In Wales, 27% of the population are currently smokers, one of the highest rates in the UK.
Already the anti-smoking vice is tightening. The UK has now banned tobacco advertising, and AMs recently backed plans for a smoking ban in public places.
In Guernsey a series of measures to tackle smoking was instituted, including raising tax on tobacco, banning advertising and increasing the legal age at which cigarettes can be bought from 16 to 18.
The Guernsey Adolescent non-Smoking Project (Gasp) was also created to employ people to go into schools to educate young people about smoking.
It set up a club for primary school-children to reinforce the idea that being healthy can be fun through sports activities.
Now a new survey by Exeter University has shown that since the measures were introduced in 1997, there has been a dramatic decline in the number of teenagers who smoke or were intending to take it up in the future.
The survey found the number in 2002 who said they had smoked at least one cigarette during the previous week was half the number recorded in 1997.
It also showed the proportion of teenagers in Guernsey who smoked was half that seen in a similar survey of UK youngsters carried out by Exeter University.

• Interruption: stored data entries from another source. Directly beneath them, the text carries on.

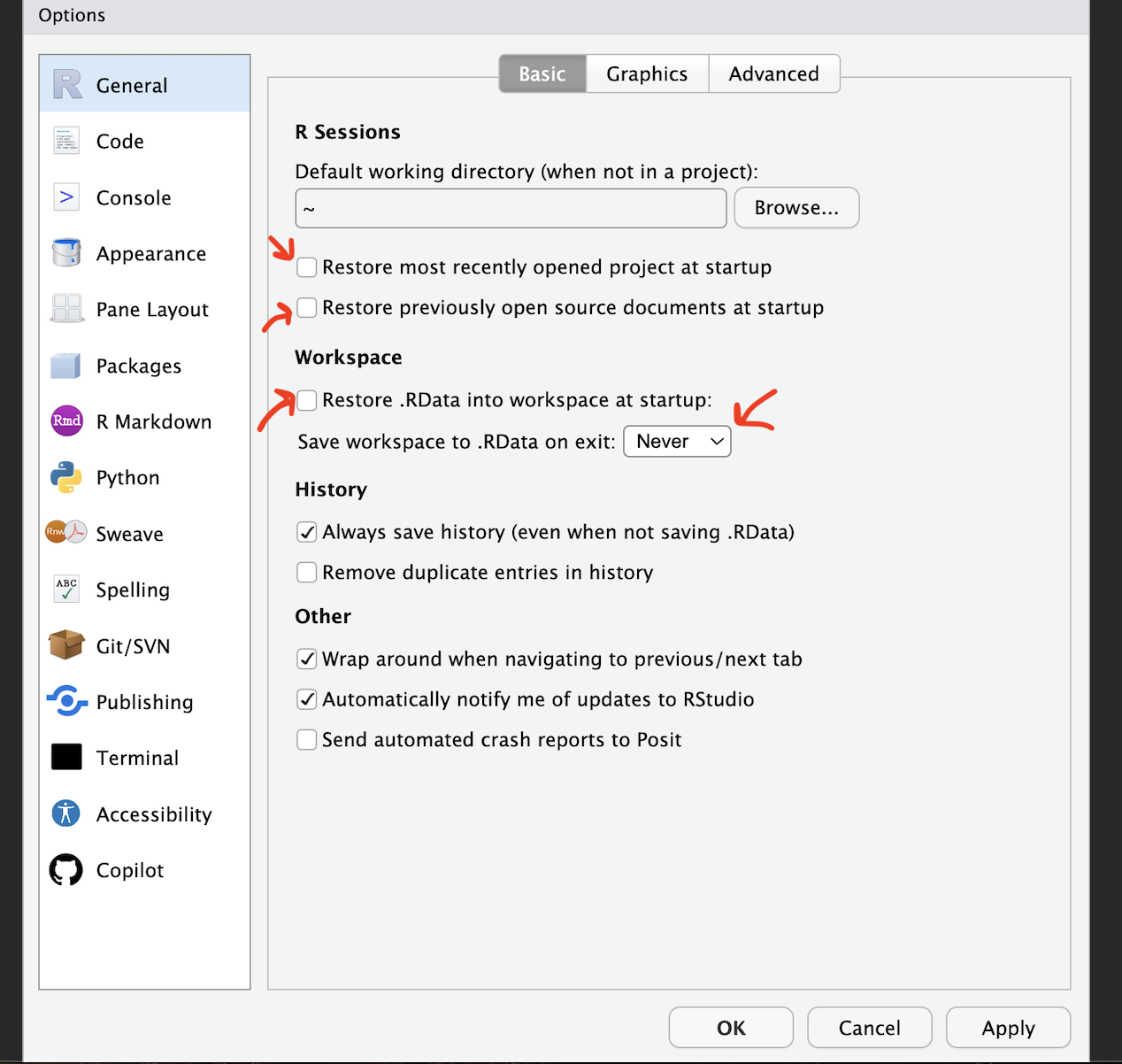This screenshot has width=1122, height=1064.
Task: Open the Code settings icon
Action: (66, 141)
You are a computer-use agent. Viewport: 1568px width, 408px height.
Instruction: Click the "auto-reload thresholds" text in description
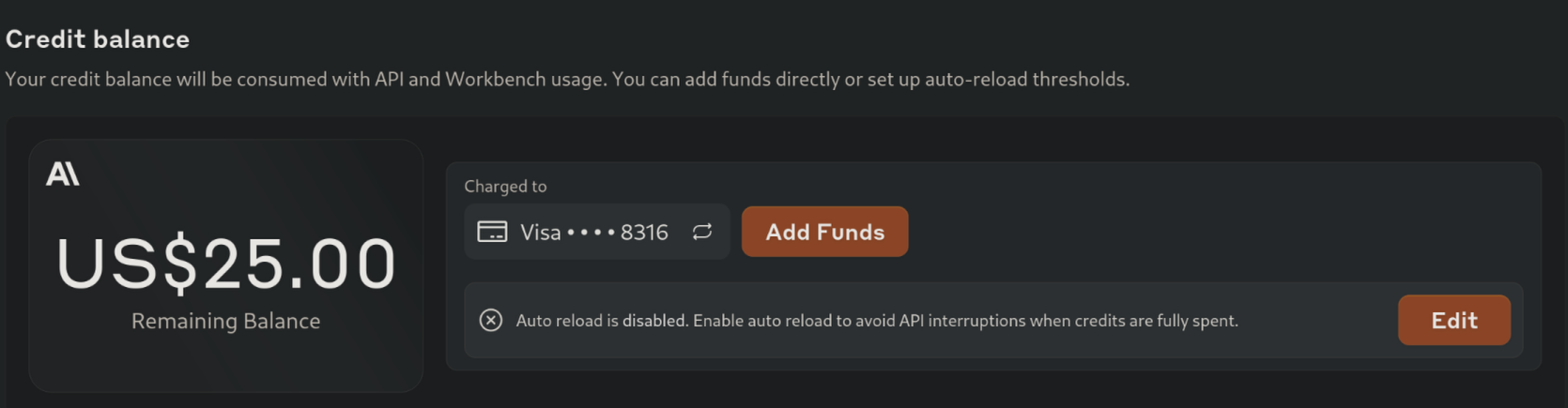(x=1026, y=80)
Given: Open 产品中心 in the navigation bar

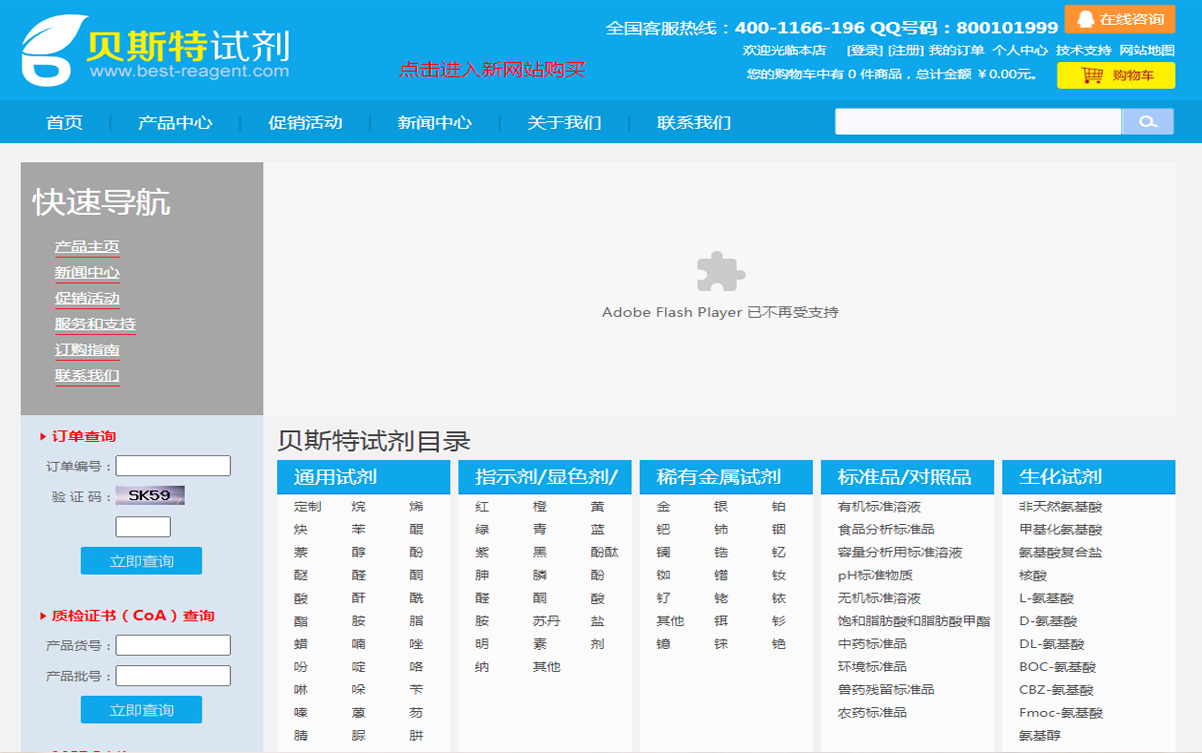Looking at the screenshot, I should [175, 123].
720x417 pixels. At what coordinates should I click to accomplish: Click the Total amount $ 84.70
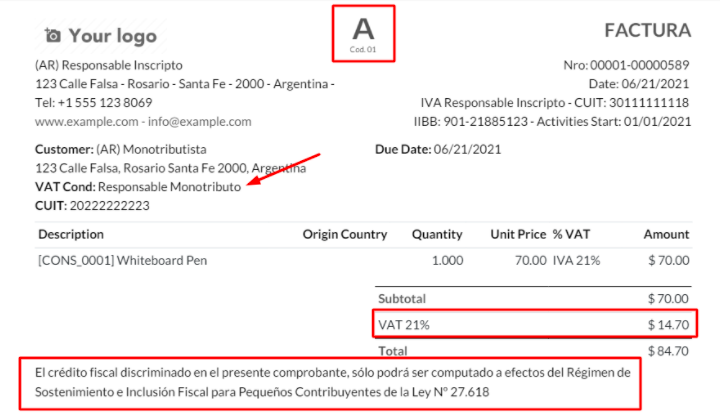coord(668,351)
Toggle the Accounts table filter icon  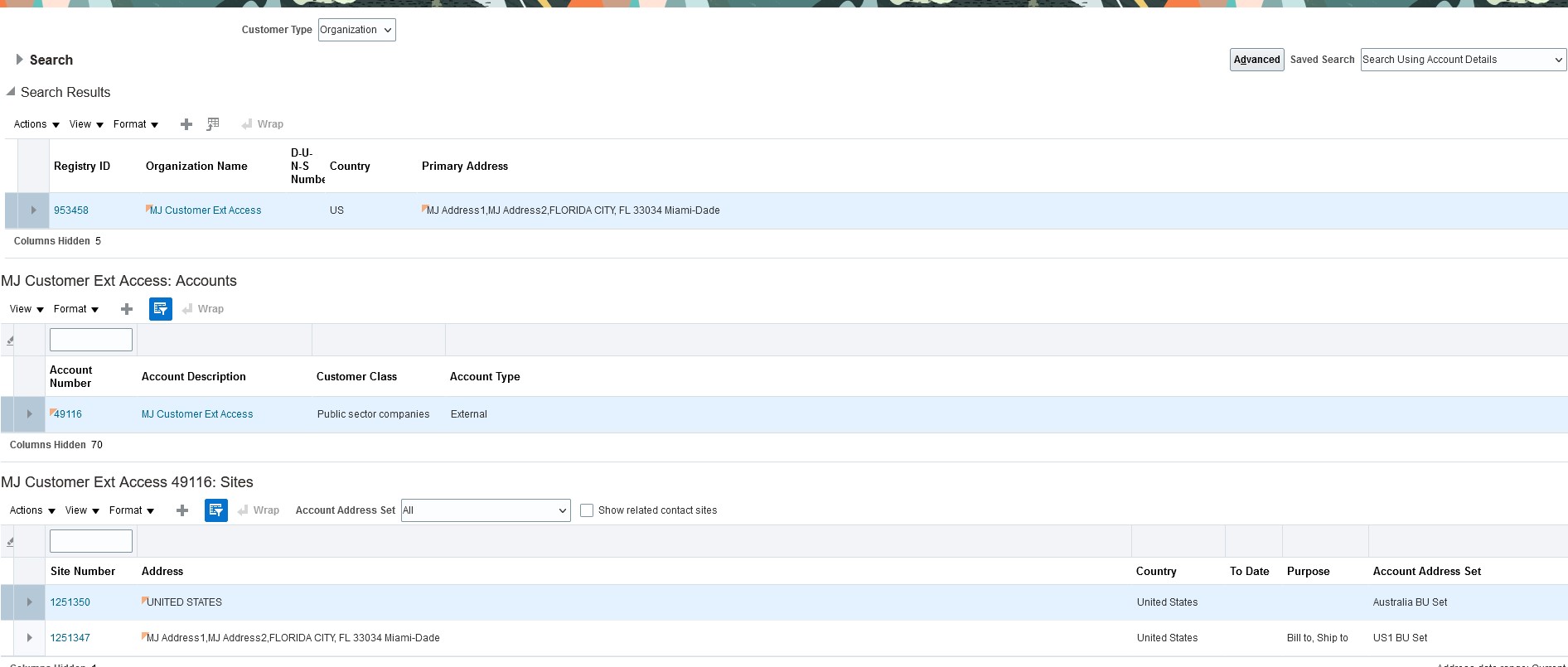click(161, 309)
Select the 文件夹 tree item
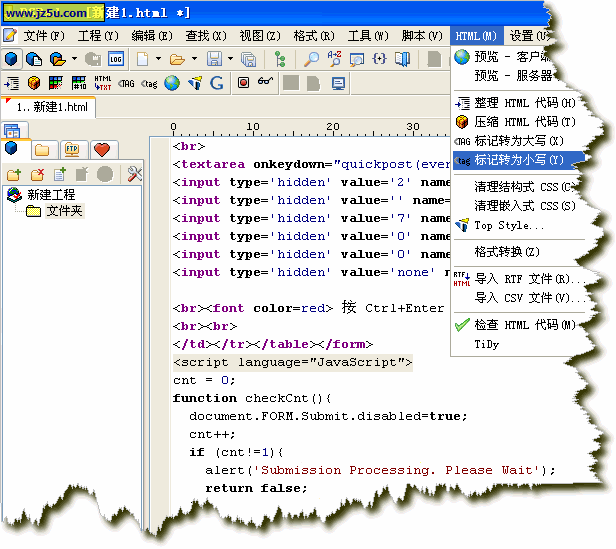This screenshot has height=549, width=616. tap(67, 211)
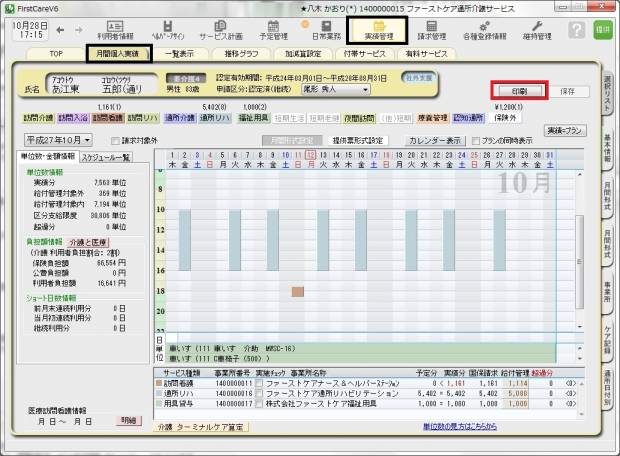Select the orange schedule block in calendar

point(297,291)
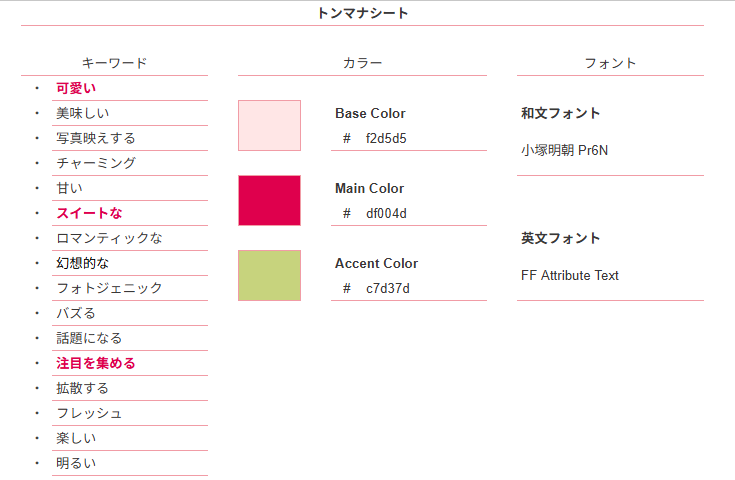Select the keyword 話題になる
This screenshot has height=480, width=735.
click(89, 338)
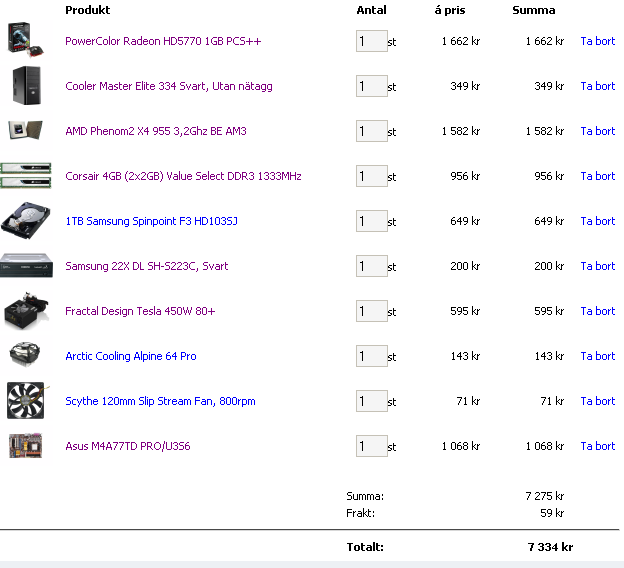Click the Samsung hard drive thumbnail
This screenshot has width=624, height=568.
pyautogui.click(x=25, y=220)
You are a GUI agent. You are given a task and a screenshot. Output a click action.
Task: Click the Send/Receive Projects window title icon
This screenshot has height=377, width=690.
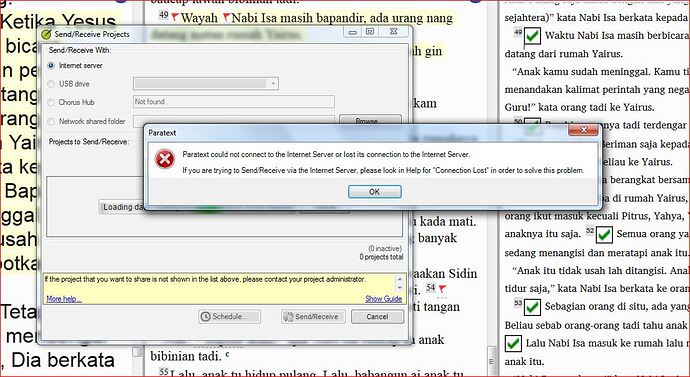pyautogui.click(x=46, y=34)
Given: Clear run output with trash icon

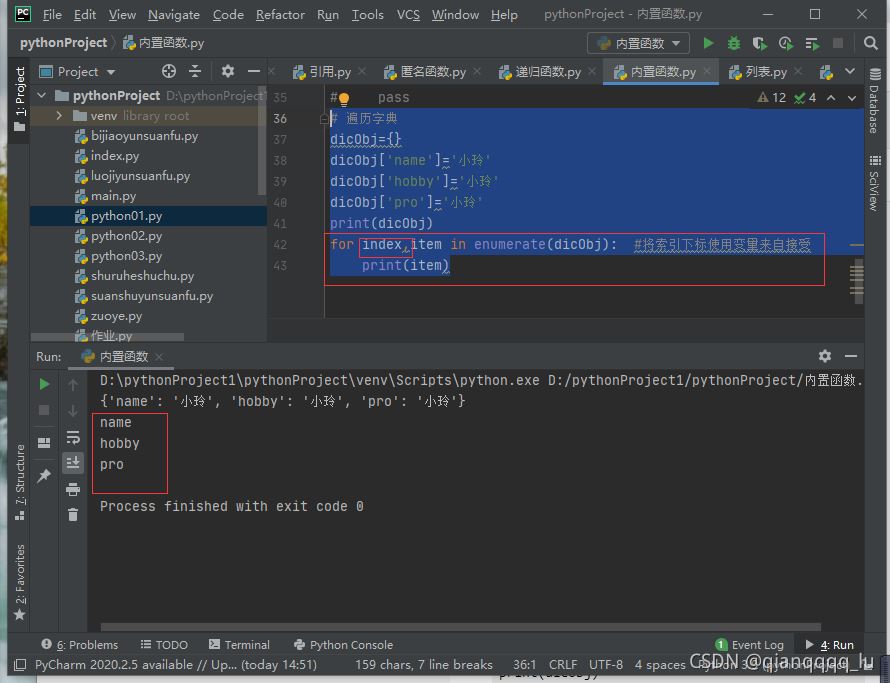Looking at the screenshot, I should [73, 514].
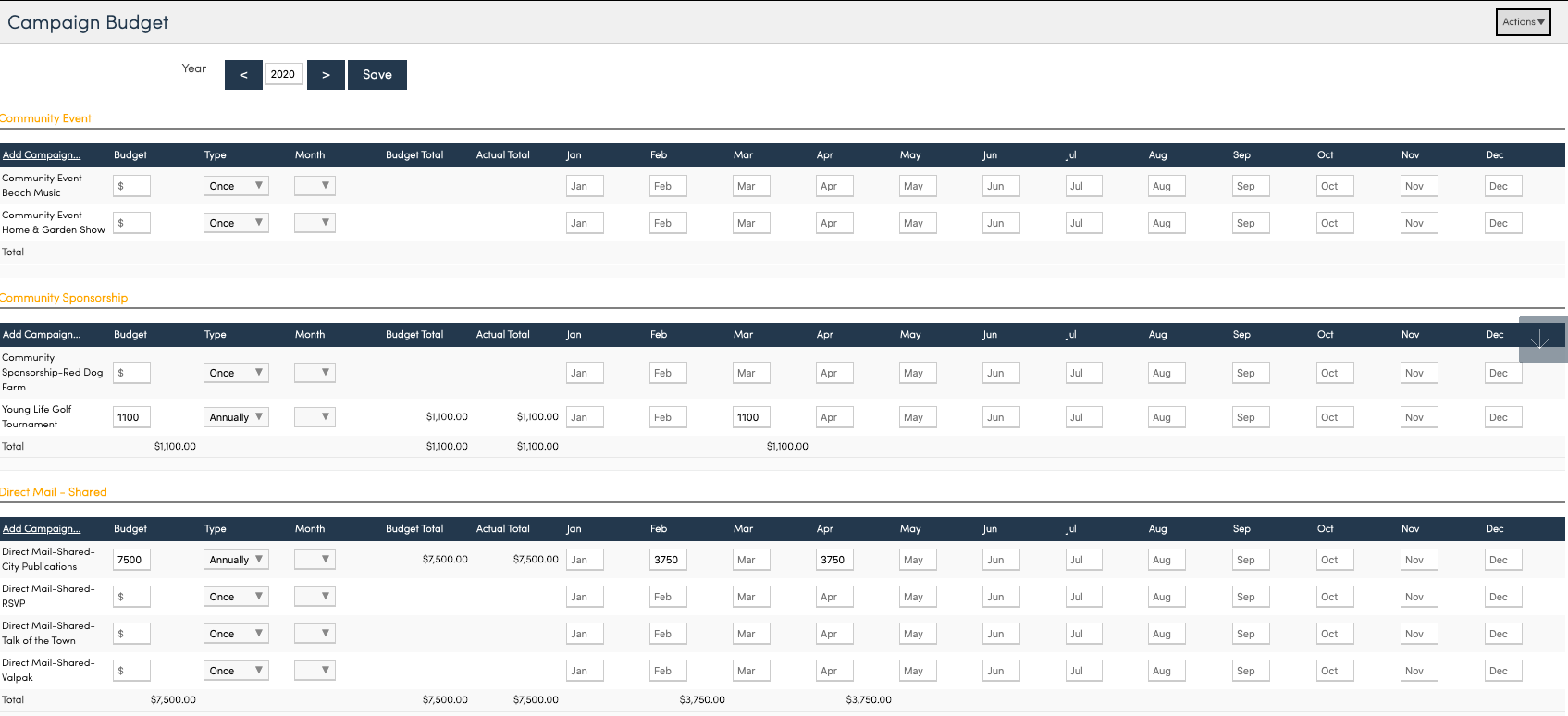Screen dimensions: 1568x716
Task: Click Add Campaign link under Community Sponsorship
Action: [x=42, y=335]
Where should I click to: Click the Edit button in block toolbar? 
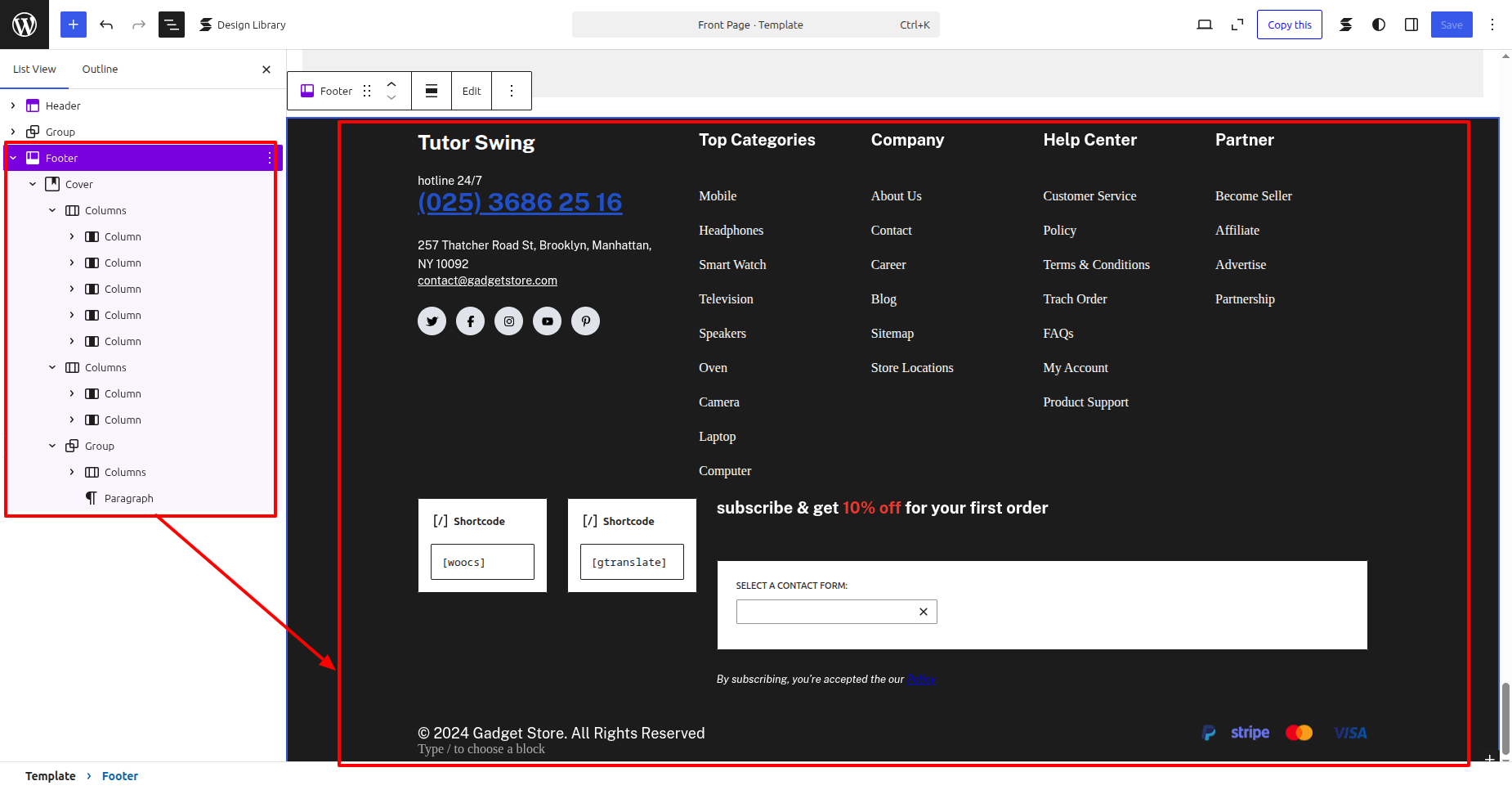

Following the success of the Guernsey scheme, Plaid Cymru's Shadow Cabinet member for health, Dr Dai Lloyd, said he was in favour of making it more difficult for young people to buy cigarettes.
But he said it had to be done as part of a wider raft of measures to discourage smoking.
He said, "We certainly need to be looking at more pro-active ways of stopping young people smoking.
"The recent ban on tobacco advertising should be a great step forward and there are also the continuing conversations over a ban on smoking in public.
"Smoking is not that sexy thing it may once have been seen. Previously there was always an imbalance between the millions spent advertising smoking and the many fewer millions to promote the anti-smoking message. We now need to see people like prominent film-stars coming out with anti-smoking messages."
Clive Bates, director of anti-smoking group ASH, said he believed the most successful aspect of the Guernsey experiment was not the higher age limit.
"I suspect raising age limits is the least successful aspect of what they have done. Increasing the age limit reinforces that idea that it is an adult product. That may well make cigarettes more attractive to young people.
"We know basically what works - you ban tobacco advertising, raise taxes, have more smoke-free areas and have a few more regulatory things like bigger warning labels on packs.
"Guernsey has done this effectively but we have not been so effective in the UK.
"The most important of the other measures is the smoke free-zones. The kind of approach that Alun Pugh has taken in the Assembly is the next step forward and could deliver fantastic results."